The only section of The New York Times that I read is the Opinion section and occasionally the Magazine section. Today—or, rather, tomorrow—op-ed editor David Shipley has written an article on what gets printed, how and why pieces are decided for plubication, and when:
To understand Op-Ed, it helps to understand how the page fits into The Times. The paper is divided into two worlds: news and editorial. News is big. With the exception of advertising, it is responsible for just about everything you read in The Times: the national, foreign and metropolitan reports, the Book Review, the magazine and so on. Editorial is tiny. Everything it produces appears on the page you're reading now and the one to its left.

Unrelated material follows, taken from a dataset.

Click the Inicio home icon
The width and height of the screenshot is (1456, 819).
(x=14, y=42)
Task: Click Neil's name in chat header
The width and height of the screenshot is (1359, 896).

(The last sentence is funny because there is no "left" when looking at an individual article's online version.) I've always prefered the editorial sections of newspapers because, while the news presents itself—falsely, since many "experts" quoted in news articles express the reporter's opinions but with an official seal—as objective, the editorial writers suffer from no such delusions. Partisanship is a scourge, granted, but at least in editorial writings, positive and negative statements are the norm and are expected. Plus, however disagreeable an argument might be, at least on the editorial pages an argument is explicitely being made. The editorial pages usually feature letters to the editor (or, as I call them, unofficial corrections), but I don't pay them too much mind.